As we turn the page into the end of summer, there are a swath of newlyweds out there, and this (and the previous note) might be something useful to send their way.
But before I get there, a word about a different sort of exercise, one which I commend to you.
Take the last two weeks of summer and give yourself a politics cleanse.
Because of the work we do around here in Long Island and Stamford, we have to pay attention to the news media, at least as it revolves around tax policy and financial markets, etc. But that doesn’t mean we have to like it.
The nation seems to be simmering in a frying pan of collective angst. Whether your politics are left or right, there are so many sources online and on television whose sole purpose is to gin up frustration, anger and chaos. In the ever-increasing arms race for clicks and eyeballs, the media and prominent social media voices have discovered (some time ago) that chaos and anger sell.
But you would be amazed and gratified to discover that taking even just a couple weeks — say the rest of the month of August — away from ANY political news, that not much will have changed in your absence. The only thing that is certain to have shifted would be your peace of mind and your mindset.
So, as one friend to another … consider unsubscribing from the political emails, NOT clicking on that article your friend posted in order to stir up frustration or to rally the believing troops, and perhaps even taking a full break from any of the major news sites or 24-7 “news” channels.
Try it for two weeks. See what happens. Let us pay attention to the important financial news, and keep your head clear from the rest. Your soul might thank you.
But back to the topic at hand. I don’t pretend to be a marriage guru, but we have lots of couples stream through our doors, and there are certain commonalities among those whose partnership reflects a strength within their financial house.
A Family Budget Plan By Michael Kessler
“Don’t just count your years, make your years count.” – Ernest Meyers
In my previous note, I wrote about some “big picture” exercises to have with your partner, or for your own financial reconfiguration.
Those were: 1) Writing Your Money Story and 2) Imagining Your Ideal Financial Scenario. Both of these exercises were to lay the foundation for getting practical — because the practical outworking that comes from these exercises is where steady foundations are built, or becomes the place at which change actually occurs.
So, this is a small bit of practical advice, building upon those first exercises…
Create Your Family Budget Plan Now
As a couple, begin with the assumption that you will pool your money.
Couples enjoy an economic bonus because two can live more cheaply than both could alone. However, do not expect to achieve financial peace without a plan!
I highly recommend that you plan to live on one salary for the first several years. This is a challenge that too few couples in Long Island and Stamford accept. If you max your lifestyle to pay for a mortgage, car payments, gym memberships, and the like, you will have no flexibility to adjust when children come. Your first years of marriage offer a great opportunity to save for an emergency fund and a down payment on your first house.
Start by tracking your current expenses to give you a starting point for creating your own budget. Budgeting is like healthy eating. You need to maintain balance and avoid excessive indulgences.

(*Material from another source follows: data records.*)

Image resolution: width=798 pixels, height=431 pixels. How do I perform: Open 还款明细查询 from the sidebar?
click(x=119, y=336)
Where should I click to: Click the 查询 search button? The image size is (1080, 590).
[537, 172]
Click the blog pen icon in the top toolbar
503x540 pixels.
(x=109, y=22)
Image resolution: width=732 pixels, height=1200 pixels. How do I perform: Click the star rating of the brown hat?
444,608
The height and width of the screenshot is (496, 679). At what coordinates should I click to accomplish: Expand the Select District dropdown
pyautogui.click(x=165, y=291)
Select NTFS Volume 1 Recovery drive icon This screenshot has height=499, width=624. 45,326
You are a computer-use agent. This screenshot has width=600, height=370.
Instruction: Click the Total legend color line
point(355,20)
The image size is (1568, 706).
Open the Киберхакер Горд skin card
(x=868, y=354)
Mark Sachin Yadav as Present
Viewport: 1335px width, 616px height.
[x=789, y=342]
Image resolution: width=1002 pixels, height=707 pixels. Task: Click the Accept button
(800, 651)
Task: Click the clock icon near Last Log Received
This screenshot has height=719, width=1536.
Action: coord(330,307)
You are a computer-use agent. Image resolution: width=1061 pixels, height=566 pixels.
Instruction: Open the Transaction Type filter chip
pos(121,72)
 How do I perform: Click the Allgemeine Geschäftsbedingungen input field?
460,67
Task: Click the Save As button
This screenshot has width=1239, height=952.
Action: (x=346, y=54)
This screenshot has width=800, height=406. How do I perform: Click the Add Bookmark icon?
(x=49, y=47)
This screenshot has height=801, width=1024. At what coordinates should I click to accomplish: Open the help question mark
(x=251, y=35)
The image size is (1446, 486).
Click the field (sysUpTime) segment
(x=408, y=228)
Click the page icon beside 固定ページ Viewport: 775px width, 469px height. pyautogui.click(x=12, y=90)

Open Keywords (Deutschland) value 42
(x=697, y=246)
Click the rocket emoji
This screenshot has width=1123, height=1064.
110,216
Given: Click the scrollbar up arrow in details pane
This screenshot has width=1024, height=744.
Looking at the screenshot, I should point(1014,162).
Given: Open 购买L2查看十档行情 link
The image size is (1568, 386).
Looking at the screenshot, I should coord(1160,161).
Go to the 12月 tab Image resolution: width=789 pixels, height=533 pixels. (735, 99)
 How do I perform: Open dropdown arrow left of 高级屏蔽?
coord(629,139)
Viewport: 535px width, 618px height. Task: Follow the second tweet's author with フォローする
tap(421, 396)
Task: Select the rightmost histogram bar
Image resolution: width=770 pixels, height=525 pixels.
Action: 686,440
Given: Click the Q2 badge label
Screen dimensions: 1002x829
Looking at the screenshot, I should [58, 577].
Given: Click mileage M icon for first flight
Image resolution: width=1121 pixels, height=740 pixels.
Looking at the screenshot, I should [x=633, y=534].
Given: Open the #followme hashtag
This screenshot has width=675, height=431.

Going through this exercise will likely reveal who has the greater interest in paying the bills. Even when only one of you will be paying the bills, you can only build trust if you decide together how your money will be spent.
Don’t forget to allocate some savings. After all, as I’ve written, wealth is not what you spend but what you save and invest.
Now you can build a financial fortress that re-writes your story, and which takes you to the place of your greatest hopes.
And remember: we are in your corner.